- [Passage provided]:
= Beginning of Section =
There are also fears among players much of that time will be spent under even more onerous quarantine conditions as they are visiting places where COVID-19 is far more widespread than in Australia. England players on the current tour of South Africa are only able to leave their hotel to train and play.
Warner, Smith and Josh Hazlewood have all questioned whether players can maintain their schedule under the current climate.
Discussions are yet to formally begin but the Australian Cricketers Association will call for players to be allowed to stay at their home while in their home city instead of CA’s international men’s hub.
There is also a belief that the hubs are now an overreaction to protect the game’s $300 million season but CA are wary of how rapidly the virus can spread while balancing issues around the liveability and family friendliness in their biosecurity protocols.
CA are also surprised at the ACA’s demands given player representatives have been involved in discussions and planning, and that all players are yet to officially join the biosecure bubble in place for the series against India.
The ACA are not asking for CA to seek special dispensation from state governments but want the players’ conditions to evolve in line with the coronavirus situation, citing the opening of Queensland’s border to Victoria and Greater Sydney from December 1.
= End of Section =
- [Dataset records]:
= Beginning of Section =
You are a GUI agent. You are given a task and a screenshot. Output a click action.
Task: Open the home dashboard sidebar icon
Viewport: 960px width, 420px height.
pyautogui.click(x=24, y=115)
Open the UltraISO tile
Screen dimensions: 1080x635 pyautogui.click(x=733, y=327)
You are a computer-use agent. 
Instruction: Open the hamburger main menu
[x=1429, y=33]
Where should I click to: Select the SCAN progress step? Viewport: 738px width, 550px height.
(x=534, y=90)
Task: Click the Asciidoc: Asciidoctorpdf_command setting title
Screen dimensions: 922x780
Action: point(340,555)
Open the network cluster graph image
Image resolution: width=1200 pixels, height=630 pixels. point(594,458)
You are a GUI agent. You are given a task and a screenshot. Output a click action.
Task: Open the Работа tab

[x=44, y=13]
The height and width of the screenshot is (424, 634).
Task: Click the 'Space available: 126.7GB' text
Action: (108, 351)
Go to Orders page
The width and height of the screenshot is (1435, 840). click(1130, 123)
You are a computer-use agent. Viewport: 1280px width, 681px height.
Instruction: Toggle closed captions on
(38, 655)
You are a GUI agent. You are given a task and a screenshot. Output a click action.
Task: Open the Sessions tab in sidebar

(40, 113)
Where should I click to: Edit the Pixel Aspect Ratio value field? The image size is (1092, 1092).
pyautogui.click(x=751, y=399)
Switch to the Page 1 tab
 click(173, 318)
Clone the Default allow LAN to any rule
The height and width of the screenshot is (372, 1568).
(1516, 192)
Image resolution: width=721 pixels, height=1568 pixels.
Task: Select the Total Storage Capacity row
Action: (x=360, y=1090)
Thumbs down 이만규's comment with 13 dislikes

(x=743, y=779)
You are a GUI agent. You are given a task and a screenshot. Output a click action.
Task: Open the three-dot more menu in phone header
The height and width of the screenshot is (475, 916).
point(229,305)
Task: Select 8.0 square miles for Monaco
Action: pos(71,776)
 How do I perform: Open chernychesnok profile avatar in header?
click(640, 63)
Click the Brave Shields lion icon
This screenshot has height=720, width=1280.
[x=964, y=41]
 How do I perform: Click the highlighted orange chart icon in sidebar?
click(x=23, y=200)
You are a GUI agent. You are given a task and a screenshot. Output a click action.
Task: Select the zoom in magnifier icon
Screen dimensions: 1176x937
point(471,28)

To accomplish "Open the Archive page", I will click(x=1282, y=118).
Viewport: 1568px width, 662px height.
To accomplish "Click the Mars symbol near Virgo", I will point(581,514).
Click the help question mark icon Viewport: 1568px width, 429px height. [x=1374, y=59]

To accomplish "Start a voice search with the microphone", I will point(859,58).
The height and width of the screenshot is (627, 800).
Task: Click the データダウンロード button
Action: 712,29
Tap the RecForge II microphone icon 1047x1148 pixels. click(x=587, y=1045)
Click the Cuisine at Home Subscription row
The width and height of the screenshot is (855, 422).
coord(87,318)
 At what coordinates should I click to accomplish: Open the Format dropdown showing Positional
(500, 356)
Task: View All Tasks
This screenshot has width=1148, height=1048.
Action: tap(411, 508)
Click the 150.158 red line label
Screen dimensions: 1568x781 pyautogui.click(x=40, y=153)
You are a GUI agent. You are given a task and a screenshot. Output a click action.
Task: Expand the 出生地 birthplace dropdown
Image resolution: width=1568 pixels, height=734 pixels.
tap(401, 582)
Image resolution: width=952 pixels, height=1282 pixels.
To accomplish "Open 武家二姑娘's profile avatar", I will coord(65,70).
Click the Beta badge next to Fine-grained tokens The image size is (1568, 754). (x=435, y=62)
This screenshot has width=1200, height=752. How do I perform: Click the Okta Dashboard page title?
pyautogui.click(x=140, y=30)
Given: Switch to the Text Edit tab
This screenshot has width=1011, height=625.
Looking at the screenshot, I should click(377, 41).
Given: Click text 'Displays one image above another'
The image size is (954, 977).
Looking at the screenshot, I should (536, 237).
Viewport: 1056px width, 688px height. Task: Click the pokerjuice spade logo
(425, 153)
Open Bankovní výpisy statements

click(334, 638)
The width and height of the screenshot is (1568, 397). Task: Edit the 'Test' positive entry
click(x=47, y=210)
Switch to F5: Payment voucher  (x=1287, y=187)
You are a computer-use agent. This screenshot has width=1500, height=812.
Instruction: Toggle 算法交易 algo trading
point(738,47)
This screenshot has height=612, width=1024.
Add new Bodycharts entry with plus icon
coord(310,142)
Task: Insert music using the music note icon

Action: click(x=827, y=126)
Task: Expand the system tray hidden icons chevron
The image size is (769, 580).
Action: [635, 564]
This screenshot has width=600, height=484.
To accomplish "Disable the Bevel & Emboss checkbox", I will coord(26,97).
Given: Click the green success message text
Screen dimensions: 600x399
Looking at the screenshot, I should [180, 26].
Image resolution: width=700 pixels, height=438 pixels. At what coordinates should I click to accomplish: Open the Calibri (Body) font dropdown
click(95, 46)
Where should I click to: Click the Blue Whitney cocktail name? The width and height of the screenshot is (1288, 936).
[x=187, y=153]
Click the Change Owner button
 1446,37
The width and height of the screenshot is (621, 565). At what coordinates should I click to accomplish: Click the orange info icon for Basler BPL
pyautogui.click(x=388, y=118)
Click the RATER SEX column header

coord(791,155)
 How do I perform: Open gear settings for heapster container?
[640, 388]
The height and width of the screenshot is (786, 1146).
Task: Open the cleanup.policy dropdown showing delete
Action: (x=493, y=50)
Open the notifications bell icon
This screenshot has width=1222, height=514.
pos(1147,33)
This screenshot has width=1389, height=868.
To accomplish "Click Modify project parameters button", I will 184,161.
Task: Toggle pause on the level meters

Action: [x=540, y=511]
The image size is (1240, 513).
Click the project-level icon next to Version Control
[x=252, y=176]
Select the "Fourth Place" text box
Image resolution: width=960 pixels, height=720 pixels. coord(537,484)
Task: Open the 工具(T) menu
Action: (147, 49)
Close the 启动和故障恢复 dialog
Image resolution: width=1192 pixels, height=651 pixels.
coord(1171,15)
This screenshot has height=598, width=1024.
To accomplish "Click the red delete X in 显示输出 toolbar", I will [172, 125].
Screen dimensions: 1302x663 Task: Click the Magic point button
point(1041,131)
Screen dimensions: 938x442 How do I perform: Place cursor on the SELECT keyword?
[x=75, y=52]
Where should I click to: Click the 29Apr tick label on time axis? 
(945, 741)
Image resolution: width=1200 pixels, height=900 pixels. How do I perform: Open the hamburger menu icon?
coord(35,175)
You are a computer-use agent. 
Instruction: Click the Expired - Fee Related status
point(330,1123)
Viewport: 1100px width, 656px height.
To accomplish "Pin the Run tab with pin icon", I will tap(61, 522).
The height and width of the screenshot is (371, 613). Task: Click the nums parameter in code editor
= End of Section =
- [Work instructions]:
a) Summarize the passage on Australian cricket's biosecure hubs in two sentences.
b) Name every individual player the passage on Australian cricket's biosecure hubs mentions by name.
c) In the passage on Australian cricket's biosecure hubs, retype everything from the words "Warner, Smith and" down to the words "series against India.".

- [Results of the tasks]:
a) Players fear time in even more onerous quarantine, and Warner, Smith and Josh Hazlewood have questioned whether they can keep up their schedule, while the Australian Cricketers Association will call for players to stay at their homes in their home city instead of CA's hub. CA is wary of how rapidly the virus can spread and surprised at the ACA's demands, and the ACA wants players' conditions to evolve with the coronavirus situation, citing the opening of Queensland's border to Victoria and Greater Sydney from December 1.

b)
- Warner
- Smith
- Josh Hazlewood

c)
Warner, Smith and Josh Hazlewood have all questioned whether players can maintain their schedule under the current climate.
Discussions are yet to formally begin but the Australian Cricketers Association will call for players to be allowed to stay at their home while in their home city instead of CA’s international men’s hub.
There is also a belief that the hubs are now an overreaction to protect the game’s $300 million season but CA are wary of how rapidly the virus can spread while balancing issues around the liveability and family friendliness in their biosecurity protocols.
CA are also surprised at the ACA’s demands given player representatives have been involved in discussions and planning, and that all players are yet to officially join the biosecure bubble in place for the series against India.